Measured and predicted drained shearing results of Changhe rockfill with confining pressure varying between 400 and 4000 kPa: a deviatoric stress; and b volumetric strain relations

Fig. 14
figure 14

Measured and predicted undrained shearing results of Changhe rockfill with confining pressure varying between 400 and 4000 kPa: a deviatoric stress; and b pore water pressure relations

Figure 14 shows the comparison between the measured and the predicted stress–strain and pore-pressure behavior of Changhe rockfill during undrained shearing. The proposed model predicts obviously better values of deviatoric stress than that of the LB model at high confining pressure. The prediction of pore water pressure as shown in Fig. 14(b) is better matched with the experimental results when the confining pressure is low. The pore water pressure is underestimated when the confining pressure is high, especially when the axial strain is less than 5%, and it can be better captured as the axial strain increases for both the proposed model and LB model. In general, the proposed model performs much better than the LB model in modelling the undrained shearing behavior of rockfill material.

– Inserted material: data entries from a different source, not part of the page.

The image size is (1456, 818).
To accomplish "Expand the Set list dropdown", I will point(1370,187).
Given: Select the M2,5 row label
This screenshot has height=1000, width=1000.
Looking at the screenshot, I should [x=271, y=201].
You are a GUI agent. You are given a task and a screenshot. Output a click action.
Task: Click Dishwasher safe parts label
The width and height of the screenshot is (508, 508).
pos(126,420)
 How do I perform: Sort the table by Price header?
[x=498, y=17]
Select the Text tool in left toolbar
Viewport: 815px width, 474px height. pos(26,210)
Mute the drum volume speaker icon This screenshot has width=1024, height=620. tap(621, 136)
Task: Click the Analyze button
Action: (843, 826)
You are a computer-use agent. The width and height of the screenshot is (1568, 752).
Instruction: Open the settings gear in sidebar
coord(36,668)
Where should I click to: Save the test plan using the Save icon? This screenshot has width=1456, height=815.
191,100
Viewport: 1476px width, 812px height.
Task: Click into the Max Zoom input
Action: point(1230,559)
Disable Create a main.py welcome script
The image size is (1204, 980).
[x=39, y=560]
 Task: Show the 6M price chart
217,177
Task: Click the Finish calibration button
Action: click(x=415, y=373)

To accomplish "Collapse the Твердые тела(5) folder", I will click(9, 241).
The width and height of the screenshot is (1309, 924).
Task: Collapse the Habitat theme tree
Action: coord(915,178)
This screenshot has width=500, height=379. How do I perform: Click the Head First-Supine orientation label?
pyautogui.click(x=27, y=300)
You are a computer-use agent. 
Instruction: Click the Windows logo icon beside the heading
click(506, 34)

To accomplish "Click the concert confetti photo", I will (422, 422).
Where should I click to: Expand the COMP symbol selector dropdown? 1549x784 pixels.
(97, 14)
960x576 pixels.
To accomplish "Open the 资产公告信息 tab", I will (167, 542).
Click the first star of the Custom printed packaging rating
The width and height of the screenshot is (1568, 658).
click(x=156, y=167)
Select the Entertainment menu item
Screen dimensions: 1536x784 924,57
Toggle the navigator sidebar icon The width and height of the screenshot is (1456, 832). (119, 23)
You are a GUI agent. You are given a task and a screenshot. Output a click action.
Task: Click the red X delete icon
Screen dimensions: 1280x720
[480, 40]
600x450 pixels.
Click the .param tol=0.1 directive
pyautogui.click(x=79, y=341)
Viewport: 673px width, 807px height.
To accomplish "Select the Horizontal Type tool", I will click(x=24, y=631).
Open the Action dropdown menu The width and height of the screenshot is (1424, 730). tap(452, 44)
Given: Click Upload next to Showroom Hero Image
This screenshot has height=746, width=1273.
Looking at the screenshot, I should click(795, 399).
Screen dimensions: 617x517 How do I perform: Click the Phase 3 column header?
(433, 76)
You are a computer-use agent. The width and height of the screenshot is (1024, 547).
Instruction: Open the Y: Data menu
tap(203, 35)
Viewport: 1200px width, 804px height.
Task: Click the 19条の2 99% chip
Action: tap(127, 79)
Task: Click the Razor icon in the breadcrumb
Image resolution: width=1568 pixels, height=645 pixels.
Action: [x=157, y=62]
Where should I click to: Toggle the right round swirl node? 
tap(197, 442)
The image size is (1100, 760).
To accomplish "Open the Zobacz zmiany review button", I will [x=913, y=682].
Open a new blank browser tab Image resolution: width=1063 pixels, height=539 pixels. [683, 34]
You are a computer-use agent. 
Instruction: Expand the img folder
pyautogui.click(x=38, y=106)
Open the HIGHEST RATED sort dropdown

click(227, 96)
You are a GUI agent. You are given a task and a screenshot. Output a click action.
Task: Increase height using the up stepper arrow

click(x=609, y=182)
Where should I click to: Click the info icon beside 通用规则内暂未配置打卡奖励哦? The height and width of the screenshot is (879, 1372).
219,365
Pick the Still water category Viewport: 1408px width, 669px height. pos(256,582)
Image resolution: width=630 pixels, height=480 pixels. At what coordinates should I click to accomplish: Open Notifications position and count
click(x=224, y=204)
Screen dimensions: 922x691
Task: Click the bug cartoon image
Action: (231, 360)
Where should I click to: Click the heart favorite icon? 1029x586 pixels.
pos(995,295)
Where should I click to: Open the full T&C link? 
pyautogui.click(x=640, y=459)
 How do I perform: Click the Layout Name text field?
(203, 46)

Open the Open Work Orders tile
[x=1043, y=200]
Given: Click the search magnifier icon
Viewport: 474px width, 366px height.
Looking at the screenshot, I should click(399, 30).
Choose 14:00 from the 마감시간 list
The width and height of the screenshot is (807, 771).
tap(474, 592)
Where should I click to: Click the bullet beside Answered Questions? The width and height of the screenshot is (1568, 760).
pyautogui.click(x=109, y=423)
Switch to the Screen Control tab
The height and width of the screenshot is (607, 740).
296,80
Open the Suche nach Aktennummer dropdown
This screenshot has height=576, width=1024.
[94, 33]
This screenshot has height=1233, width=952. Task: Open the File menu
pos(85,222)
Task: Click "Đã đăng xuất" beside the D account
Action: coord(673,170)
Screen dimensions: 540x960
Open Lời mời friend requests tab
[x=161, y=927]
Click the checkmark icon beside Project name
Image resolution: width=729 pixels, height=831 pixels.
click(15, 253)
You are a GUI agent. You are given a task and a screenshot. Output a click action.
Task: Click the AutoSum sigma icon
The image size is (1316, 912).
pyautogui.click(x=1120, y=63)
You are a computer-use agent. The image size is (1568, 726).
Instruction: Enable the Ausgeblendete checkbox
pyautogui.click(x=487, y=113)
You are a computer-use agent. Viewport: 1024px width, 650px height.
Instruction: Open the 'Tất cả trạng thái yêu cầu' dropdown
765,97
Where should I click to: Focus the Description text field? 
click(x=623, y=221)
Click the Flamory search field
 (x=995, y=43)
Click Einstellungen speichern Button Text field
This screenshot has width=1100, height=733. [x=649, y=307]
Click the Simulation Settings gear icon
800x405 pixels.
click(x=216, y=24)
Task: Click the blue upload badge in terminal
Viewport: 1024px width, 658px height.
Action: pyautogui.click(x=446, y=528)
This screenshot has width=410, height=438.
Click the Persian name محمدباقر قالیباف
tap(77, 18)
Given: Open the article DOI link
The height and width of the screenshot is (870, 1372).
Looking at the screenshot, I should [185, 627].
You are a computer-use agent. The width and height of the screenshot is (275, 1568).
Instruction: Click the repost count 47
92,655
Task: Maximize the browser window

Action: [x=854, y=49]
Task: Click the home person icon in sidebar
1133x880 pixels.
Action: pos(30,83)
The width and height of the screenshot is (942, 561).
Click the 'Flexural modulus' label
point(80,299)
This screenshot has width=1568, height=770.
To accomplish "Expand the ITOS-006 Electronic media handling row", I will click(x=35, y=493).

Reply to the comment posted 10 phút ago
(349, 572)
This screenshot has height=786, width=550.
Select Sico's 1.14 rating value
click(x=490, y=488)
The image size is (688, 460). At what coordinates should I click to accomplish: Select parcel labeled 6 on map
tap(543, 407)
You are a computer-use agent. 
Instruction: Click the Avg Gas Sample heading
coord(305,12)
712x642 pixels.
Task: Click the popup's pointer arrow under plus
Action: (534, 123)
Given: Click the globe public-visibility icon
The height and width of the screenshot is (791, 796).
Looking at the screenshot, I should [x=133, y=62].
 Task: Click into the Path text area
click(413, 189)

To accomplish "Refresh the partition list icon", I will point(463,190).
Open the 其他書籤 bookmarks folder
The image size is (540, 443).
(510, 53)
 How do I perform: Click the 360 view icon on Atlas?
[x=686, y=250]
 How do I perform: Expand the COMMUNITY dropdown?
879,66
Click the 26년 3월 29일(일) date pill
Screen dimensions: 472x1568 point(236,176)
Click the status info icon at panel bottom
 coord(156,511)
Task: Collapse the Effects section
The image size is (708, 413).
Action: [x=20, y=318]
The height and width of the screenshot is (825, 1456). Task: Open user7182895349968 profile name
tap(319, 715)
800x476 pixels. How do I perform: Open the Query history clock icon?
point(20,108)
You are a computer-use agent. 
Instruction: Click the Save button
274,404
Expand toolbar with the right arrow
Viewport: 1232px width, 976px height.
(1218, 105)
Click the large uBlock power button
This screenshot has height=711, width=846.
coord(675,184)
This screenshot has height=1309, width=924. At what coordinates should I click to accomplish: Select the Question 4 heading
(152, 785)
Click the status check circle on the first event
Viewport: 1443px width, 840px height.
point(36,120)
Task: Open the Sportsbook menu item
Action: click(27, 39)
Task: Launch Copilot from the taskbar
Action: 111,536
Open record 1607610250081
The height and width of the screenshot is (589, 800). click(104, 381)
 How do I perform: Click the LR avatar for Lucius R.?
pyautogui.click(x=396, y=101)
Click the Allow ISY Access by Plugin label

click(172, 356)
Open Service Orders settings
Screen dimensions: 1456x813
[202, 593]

Overall, the proposed model seems to be able to capture the main features in granular soils behavior during isotropic compression and drained and undrained shearing processes within a wide range of confining pressures. The LB model, which is developed based on the assumption of parallel shifting of CSL induced by particle breakage, is less successful than the proposed model, especially for the drained shearing for the Cambria sand and undrained shearing for Changhe rockfill.

7 Conclusion marks

Particle breakage will greatly change the PSD of granular soils, and thus significantly affect their stress–strain behaviour. To tackle the problem of particle breakage, it is of great interest to quantify the PSD in a simple manner, to establish the correlation between the PSD quantification and the mechanical parameters, and finally to capture the effects of PSD on the soil mechanical properties. In this study, a simple constitutive model with consideration of the main properties of granular soils is developed within the framework of Li and Dafalias [21]. The proposed constitutive model highlights the influence of particle breakage on the critical state parameters (i.e., CSL) and the calculation of the well-known state parameter [2].

A typical approach for considering particle breakage is primarily based on the assumption that the CSL experiences parallel shifts as particle breakage progresses, which, however is not supported by experimental and numerical tests. To describe the effect of particle breakage on the location of the CSL, a simple yet reasonable evolution law is proposed that the initial position of CSL in the e—ln(p) space moves downwards with increasing particle breakage, but all the CSLs with various degrees of particle breakage will eventually converge at high stresses because of the steady-state of particle breakage.

A modified state parameter is defined as the difference between the current void ratio and void ratio on the RCL at the same mean effective stress. The RCL, which intersects with the CSL at p = 0, therefore evolves similarly with that of the CSL, i.e., shifts downwards from the initial position and converges eventually as particle breakage stops, while the LCL is independent of particle breakage.

The proposed model was compared with the LB model, which is developed based on the parallel shifting of CSL, and validated against experimental results of drained and undrained triaxial tests on Cambria sand and Changhe rockfill. It has been shown that the proposed model is superior to the LB model for most cases in capturing the nonlinearity of CSL, and state-dependent behaviour of granular soils.